> _EXTRACTED TEXT_
--

The master of the mockumentary, Christopher Guest, is back with a new serving of his specialty, and once more it’s a treat. After serving as one of the over-the-hill rock band in Rob Reiner’s “This is Spinal Tap,” Guest went on to send up small-town theater companies in “Waiting for Guffman” and flamboyant dog contests in “Best in Show.” Now in “A Mighty Wind” he hones in on a reunion show by three folk music groups from the sixties and seventies. Though not quite up to the elevated standards of the previous efforts by Guest and his friends, it’s a charming, sometimes brilliant movie, filled with the same droll, understated humor that characterized them.
The set-up is simplicity itself. After the death of Irving Steinbloom, who managed the acts in their heyday, his son Jonathan (Bob Balaban) plans a Town Hall commemorative concert featuring three over-the-hill groups: the always-smiling New Main Street Singers (Paul Dooley, John Michael Higgins, Jane Lynch, Parker Posey, et al.), a neon-colored “neuftet” indiscriminately spreading joy; the duo of Mitch & Mickey (Eugene Levy and Catherine O’Hara), a Sonny-and-Cherish duo, who were as famous for their romance as for their music until they broke up; and The Folksmen (Guest, Michael McKean and Harry Shearer), a trio whose LPs were remarkable for lacking a hole for the spindle. Much of the film is concerned with the players’ offhandedly humorous recollections and the strains of getting together again; they’re joined by other oddballs, including Fred Willard as the NMSS’s gregarious, goofy manager; Ed Begley, Jr. as a public broadcasting honcho with a penchant for lapsing into foreign phrases; Paul Benedict as a bearded folk-music historian; Don Lake and Deborah Theaker as Irving’s two other children; and Jennifer Coolidge and Larry Miller as a dotty PR agents. The final act is the concert itself, complete with newly-created songs that, while amusingly hokey in their lyrics, also manage a surprisingly authentic feel, along with a by-now obligatory “six months later” wrap-up.

--

> _INFORMATION SHOWN_

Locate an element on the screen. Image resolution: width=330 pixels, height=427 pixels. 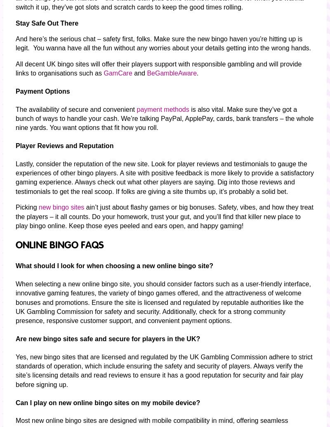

--

> _TASKS AND EXERCISES_
**A)** In the review of "A Mighty Wind," who plays the NMSS's gregarious, goofy manager?
**B)** Translate this sentence from the review of "A Mighty Wind" into Spanish: "Now in “A Mighty Wind” he hones in on a reunion show by three folk music groups from the sixties and seventies."
**C)** Transcribe the part of the review of "A Mighty Wind" starting at "The master of" and ending at "that characterized them.".

> _COMPLETED EXERCISE_
**A)** Fred Willard

**B)** Ahora, en «A Mighty Wind», se centra en un espectáculo de reencuentro de tres grupos de música folk de los años sesenta y setenta.

**C)**
The master of the mockumentary, Christopher Guest, is back with a new serving of his specialty, and once more it’s a treat. After serving as one of the over-the-hill rock band in Rob Reiner’s “This is Spinal Tap,” Guest went on to send up small-town theater companies in “Waiting for Guffman” and flamboyant dog contests in “Best in Show.” Now in “A Mighty Wind” he hones in on a reunion show by three folk music groups from the sixties and seventies. Though not quite up to the elevated standards of the previous efforts by Guest and his friends, it’s a charming, sometimes brilliant movie, filled with the same droll, understated humor that characterized them.